Stored data entries:

——

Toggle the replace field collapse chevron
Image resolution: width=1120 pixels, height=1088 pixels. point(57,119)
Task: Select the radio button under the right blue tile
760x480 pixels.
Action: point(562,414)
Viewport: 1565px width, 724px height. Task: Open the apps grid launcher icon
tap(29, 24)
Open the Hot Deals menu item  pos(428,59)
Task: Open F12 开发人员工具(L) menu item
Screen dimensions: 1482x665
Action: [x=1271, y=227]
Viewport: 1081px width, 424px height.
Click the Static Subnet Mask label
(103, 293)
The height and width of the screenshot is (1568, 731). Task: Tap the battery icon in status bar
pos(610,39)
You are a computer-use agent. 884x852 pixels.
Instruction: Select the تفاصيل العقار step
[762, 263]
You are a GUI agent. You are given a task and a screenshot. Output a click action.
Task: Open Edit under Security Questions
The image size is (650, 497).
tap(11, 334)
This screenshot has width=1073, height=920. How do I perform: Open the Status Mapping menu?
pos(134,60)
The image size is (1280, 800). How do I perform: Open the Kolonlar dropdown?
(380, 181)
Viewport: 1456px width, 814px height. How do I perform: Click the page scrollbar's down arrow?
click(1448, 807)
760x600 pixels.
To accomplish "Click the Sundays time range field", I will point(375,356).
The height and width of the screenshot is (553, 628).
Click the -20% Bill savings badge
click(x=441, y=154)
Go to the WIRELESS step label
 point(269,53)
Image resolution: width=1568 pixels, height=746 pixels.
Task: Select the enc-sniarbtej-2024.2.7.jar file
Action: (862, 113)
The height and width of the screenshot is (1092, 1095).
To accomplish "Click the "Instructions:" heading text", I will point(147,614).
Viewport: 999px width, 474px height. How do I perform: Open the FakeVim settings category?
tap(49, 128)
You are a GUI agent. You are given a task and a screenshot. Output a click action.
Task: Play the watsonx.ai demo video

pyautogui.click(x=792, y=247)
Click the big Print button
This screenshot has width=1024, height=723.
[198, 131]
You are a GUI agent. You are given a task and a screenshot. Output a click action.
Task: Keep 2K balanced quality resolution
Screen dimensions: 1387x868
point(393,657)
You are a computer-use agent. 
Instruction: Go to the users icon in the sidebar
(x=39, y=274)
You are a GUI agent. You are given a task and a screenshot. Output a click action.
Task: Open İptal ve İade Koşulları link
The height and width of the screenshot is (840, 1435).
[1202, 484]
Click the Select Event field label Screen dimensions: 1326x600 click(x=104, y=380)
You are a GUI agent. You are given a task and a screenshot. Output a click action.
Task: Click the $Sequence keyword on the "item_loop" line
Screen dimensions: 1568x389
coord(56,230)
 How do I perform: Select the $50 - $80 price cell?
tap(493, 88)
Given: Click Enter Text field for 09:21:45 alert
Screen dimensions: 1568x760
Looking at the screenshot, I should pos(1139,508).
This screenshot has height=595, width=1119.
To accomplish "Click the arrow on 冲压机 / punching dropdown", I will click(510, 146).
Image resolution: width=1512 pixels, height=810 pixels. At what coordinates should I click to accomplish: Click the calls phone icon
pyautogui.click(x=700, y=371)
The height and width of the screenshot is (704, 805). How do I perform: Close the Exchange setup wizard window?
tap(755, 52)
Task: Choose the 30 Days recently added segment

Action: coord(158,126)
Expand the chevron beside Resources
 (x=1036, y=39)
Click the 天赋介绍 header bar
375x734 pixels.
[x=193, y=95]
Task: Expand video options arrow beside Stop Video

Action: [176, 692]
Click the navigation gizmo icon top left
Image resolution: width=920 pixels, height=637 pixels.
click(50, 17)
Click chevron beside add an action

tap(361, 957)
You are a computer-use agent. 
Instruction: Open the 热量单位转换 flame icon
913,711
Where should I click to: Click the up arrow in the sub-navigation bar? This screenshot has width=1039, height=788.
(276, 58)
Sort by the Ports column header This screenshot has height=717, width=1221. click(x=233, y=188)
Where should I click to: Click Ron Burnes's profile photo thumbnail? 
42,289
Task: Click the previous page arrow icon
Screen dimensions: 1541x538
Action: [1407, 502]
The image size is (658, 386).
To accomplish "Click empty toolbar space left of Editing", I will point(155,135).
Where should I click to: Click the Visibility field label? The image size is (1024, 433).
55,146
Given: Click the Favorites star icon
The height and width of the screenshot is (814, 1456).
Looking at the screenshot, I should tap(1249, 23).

——

▸ Work order
Print every record above exactly as it was given.

▸ Result of the exercise
Toggle the replace field collapse chevron
Image resolution: width=1120 pixels, height=1088 pixels. point(57,119)
Task: Select the radio button under the right blue tile
760x480 pixels.
Action: point(562,414)
Viewport: 1565px width, 724px height. Task: Open the apps grid launcher icon
tap(29, 24)
Open the Hot Deals menu item  pos(428,59)
Task: Open F12 开发人员工具(L) menu item
Screen dimensions: 1482x665
Action: [x=1271, y=227]
Viewport: 1081px width, 424px height.
Click the Static Subnet Mask label
(103, 293)
The height and width of the screenshot is (1568, 731). Task: Tap the battery icon in status bar
pos(610,39)
You are a computer-use agent. 884x852 pixels.
Instruction: Select the تفاصيل العقار step
[762, 263]
You are a GUI agent. You are given a task and a screenshot. Output a click action.
Task: Open Edit under Security Questions
The image size is (650, 497).
tap(11, 334)
This screenshot has width=1073, height=920. How do I perform: Open the Status Mapping menu?
pos(134,60)
The image size is (1280, 800). How do I perform: Open the Kolonlar dropdown?
(380, 181)
Viewport: 1456px width, 814px height. How do I perform: Click the page scrollbar's down arrow?
click(1448, 807)
760x600 pixels.
To accomplish "Click the Sundays time range field", I will point(375,356).
The height and width of the screenshot is (553, 628).
Click the -20% Bill savings badge
click(x=441, y=154)
Go to the WIRELESS step label
 point(269,53)
Image resolution: width=1568 pixels, height=746 pixels.
Task: Select the enc-sniarbtej-2024.2.7.jar file
Action: (862, 113)
The height and width of the screenshot is (1092, 1095).
To accomplish "Click the "Instructions:" heading text", I will point(147,614).
Viewport: 999px width, 474px height. How do I perform: Open the FakeVim settings category?
tap(49, 128)
You are a GUI agent. You are given a task and a screenshot. Output a click action.
Task: Play the watsonx.ai demo video

pyautogui.click(x=792, y=247)
Click the big Print button
This screenshot has width=1024, height=723.
[198, 131]
You are a GUI agent. You are given a task and a screenshot. Output a click action.
Task: Keep 2K balanced quality resolution
Screen dimensions: 1387x868
point(393,657)
You are a computer-use agent. 
Instruction: Go to the users icon in the sidebar
(x=39, y=274)
You are a GUI agent. You are given a task and a screenshot. Output a click action.
Task: Open İptal ve İade Koşulları link
The height and width of the screenshot is (840, 1435).
[1202, 484]
Click the Select Event field label Screen dimensions: 1326x600 click(x=104, y=380)
You are a GUI agent. You are given a task and a screenshot. Output a click action.
Task: Click the $Sequence keyword on the "item_loop" line
Screen dimensions: 1568x389
coord(56,230)
 How do I perform: Select the $50 - $80 price cell?
tap(493, 88)
Given: Click Enter Text field for 09:21:45 alert
Screen dimensions: 1568x760
Looking at the screenshot, I should pos(1139,508).
This screenshot has height=595, width=1119.
To accomplish "Click the arrow on 冲压机 / punching dropdown", I will click(510, 146).
Image resolution: width=1512 pixels, height=810 pixels. At what coordinates should I click to accomplish: Click the calls phone icon
pyautogui.click(x=700, y=371)
The height and width of the screenshot is (704, 805). How do I perform: Close the Exchange setup wizard window?
tap(755, 52)
Task: Choose the 30 Days recently added segment

Action: coord(158,126)
Expand the chevron beside Resources
 (x=1036, y=39)
Click the 天赋介绍 header bar
375x734 pixels.
[x=193, y=95]
Task: Expand video options arrow beside Stop Video

Action: [176, 692]
Click the navigation gizmo icon top left
Image resolution: width=920 pixels, height=637 pixels.
click(50, 17)
Click chevron beside add an action

tap(361, 957)
You are a computer-use agent. 
Instruction: Open the 热量单位转换 flame icon
913,711
Where should I click to: Click the up arrow in the sub-navigation bar? This screenshot has width=1039, height=788.
(276, 58)
Sort by the Ports column header This screenshot has height=717, width=1221. click(x=233, y=188)
Where should I click to: Click Ron Burnes's profile photo thumbnail? 
42,289
Task: Click the previous page arrow icon
Screen dimensions: 1541x538
Action: [1407, 502]
The image size is (658, 386).
To accomplish "Click empty toolbar space left of Editing", I will point(155,135).
Where should I click to: Click the Visibility field label? The image size is (1024, 433).
55,146
Given: Click the Favorites star icon
The height and width of the screenshot is (814, 1456).
Looking at the screenshot, I should tap(1249, 23).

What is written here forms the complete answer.